Veramente Monet lo ha evocato Roberto, che lo cita quasi scusandosi per una presunta mancanza di rispetto; ma io che non soffro di alcun senso di inferiorità nei confronti della pittura, mi permetto di sostenere a gran voce che queste immagini vanno ben al di là della grande intuizione impressionista sulla nuova valenza del paesaggio; e vanno anche inevitabilmente al di là della fascinazione visiva consentita dalla tecnica pittorica; inevitabilmente perché tutto quello che è tecnica (cioè saper fare) si evolve col tempo e si arricchisce di strumenti forniti dalla tecnologia: ora è ovvio che una moderna reflex digitale sia uno strumento più potente di un pennello e una tavolozza, come capacità di produrre immagini. Ma questo di per sé non è nulla.

La cosa importante è il sapere che cosa fare, il decidere che cosa creare; questa è la poesia; questa non dipende dal pennello né dallo scalpello o dal pentagramma o dal dizionario.
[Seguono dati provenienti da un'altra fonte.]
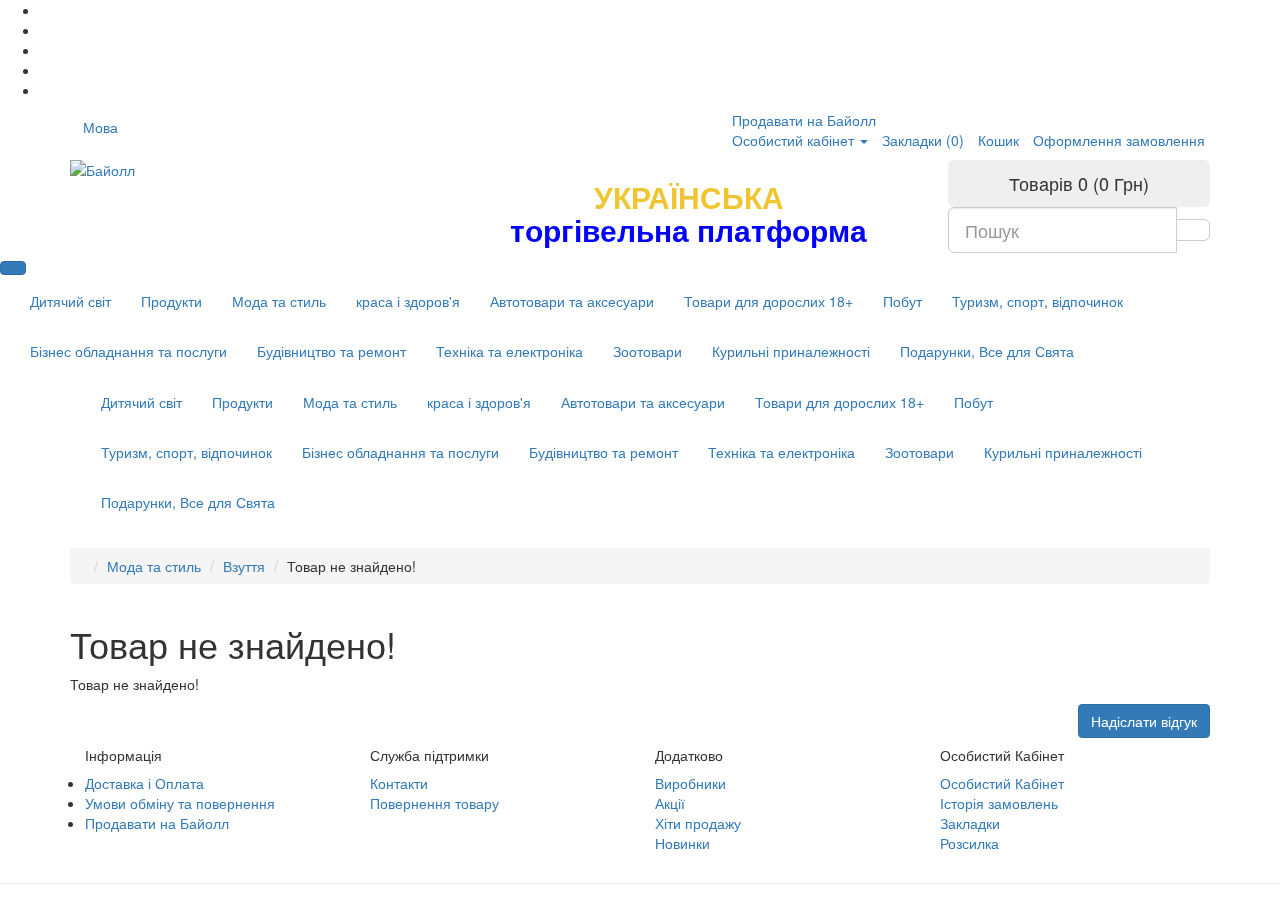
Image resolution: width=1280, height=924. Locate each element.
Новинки (682, 843)
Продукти (171, 301)
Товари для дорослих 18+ (768, 301)
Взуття (244, 566)
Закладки (970, 823)
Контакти (399, 783)
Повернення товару (434, 803)
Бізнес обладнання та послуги (128, 351)
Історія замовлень (999, 803)
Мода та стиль (279, 301)
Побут (902, 301)
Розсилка (969, 843)
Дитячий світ (70, 301)
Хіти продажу (698, 823)
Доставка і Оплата (144, 783)
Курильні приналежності (791, 351)
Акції (670, 803)
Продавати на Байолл (804, 120)
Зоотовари (647, 351)
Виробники (690, 783)
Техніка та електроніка (509, 351)
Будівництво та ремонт (331, 351)
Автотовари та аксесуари (572, 301)
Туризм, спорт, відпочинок (1037, 301)
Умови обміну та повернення (180, 803)
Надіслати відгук (1144, 721)
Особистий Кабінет (1002, 783)
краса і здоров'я (408, 301)
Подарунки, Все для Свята (987, 351)
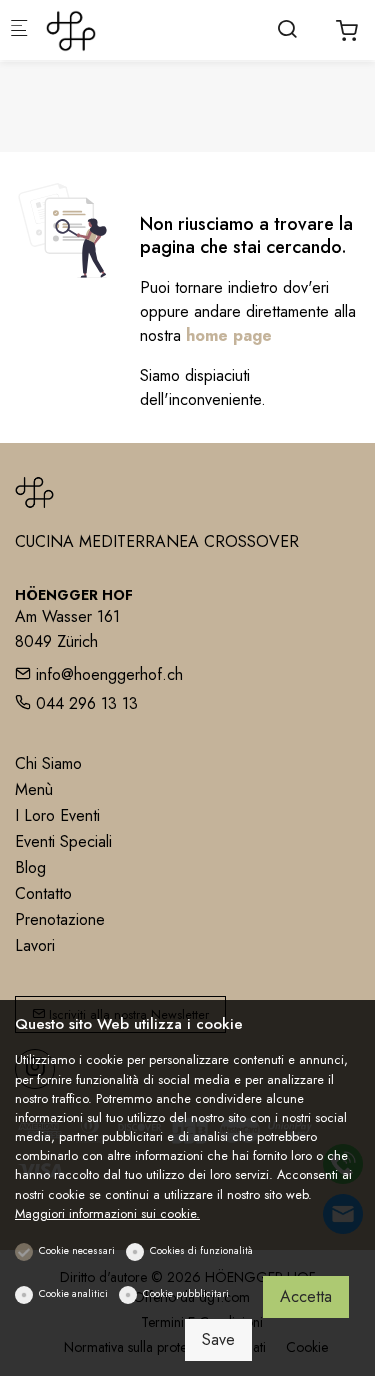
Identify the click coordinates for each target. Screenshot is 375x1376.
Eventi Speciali (63, 841)
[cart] (347, 31)
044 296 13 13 (84, 703)
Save (218, 1339)
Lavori (35, 945)
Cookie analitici (73, 1293)
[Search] (287, 29)
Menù (34, 789)
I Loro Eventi (57, 815)
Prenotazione (60, 919)
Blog (30, 867)
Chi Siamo (48, 763)
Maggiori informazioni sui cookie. (107, 1213)
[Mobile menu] (19, 30)
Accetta (306, 1296)
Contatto (43, 893)
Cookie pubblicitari (186, 1293)
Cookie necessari (77, 1250)
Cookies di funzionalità (201, 1250)
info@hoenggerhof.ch (107, 674)
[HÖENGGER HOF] (126, 29)
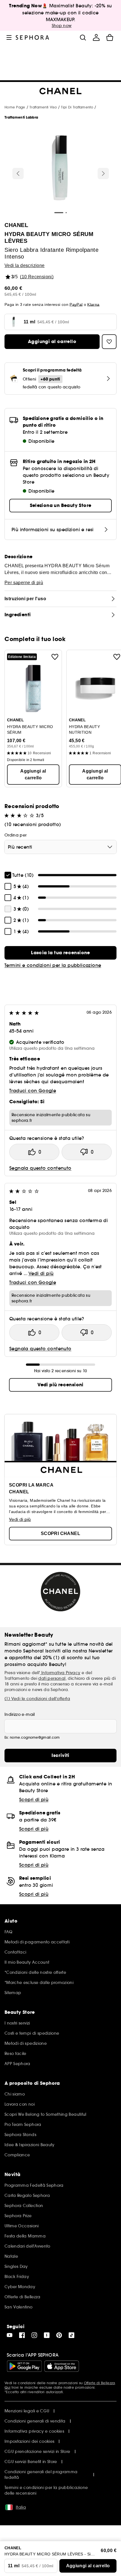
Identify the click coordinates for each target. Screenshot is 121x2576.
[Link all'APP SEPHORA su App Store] (61, 2366)
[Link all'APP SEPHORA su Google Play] (24, 2366)
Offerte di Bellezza (99, 2383)
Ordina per (16, 835)
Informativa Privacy (60, 1672)
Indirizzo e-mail (20, 1714)
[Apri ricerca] (82, 37)
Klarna (93, 304)
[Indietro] (18, 173)
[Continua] (103, 173)
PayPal (76, 304)
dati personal (51, 1678)
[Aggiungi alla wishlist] (54, 656)
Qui (7, 2387)
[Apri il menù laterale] (9, 37)
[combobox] (60, 847)
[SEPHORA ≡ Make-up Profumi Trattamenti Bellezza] (32, 37)
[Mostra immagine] (60, 169)
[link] (60, 953)
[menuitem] (96, 37)
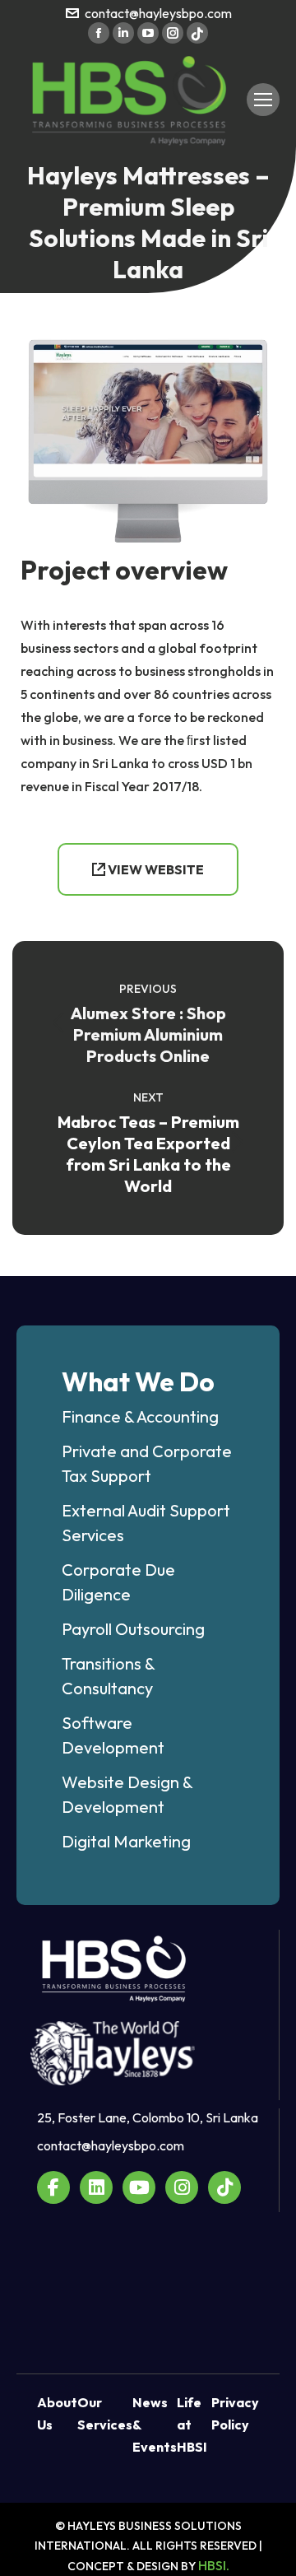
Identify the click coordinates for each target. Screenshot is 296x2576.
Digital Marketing (126, 1841)
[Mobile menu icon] (263, 99)
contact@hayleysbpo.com (158, 13)
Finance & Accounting (140, 1416)
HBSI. (213, 2565)
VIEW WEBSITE (154, 869)
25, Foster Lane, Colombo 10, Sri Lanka (147, 2117)
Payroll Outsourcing (133, 1629)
La poesia, la creatività di un artista si esprime attraverso lo strumento e il linguaggio relativo, ma non ne dipende minimamente.
E queste immagini proclamano ancora una volta che Roberto è un poeta; un poeta che incidentalmente si esprime con un pezzo di vetro e qualche milione di semiconduttori, ma potrebbe alla stessa maniera parlare con i pennelli o lo scalpello o le parole o le sette note.

La prima immagine ci immerge in un mondo di sogno, le successive ci fanno percorrere i mille sentieri di una foresta incantata; l'ultima ci risveglia in una realtà che è sicuramente paradisiaca, ma non basterebbe a darci l'emozione della bellezza se non fosse trasfigurata dalla poesia.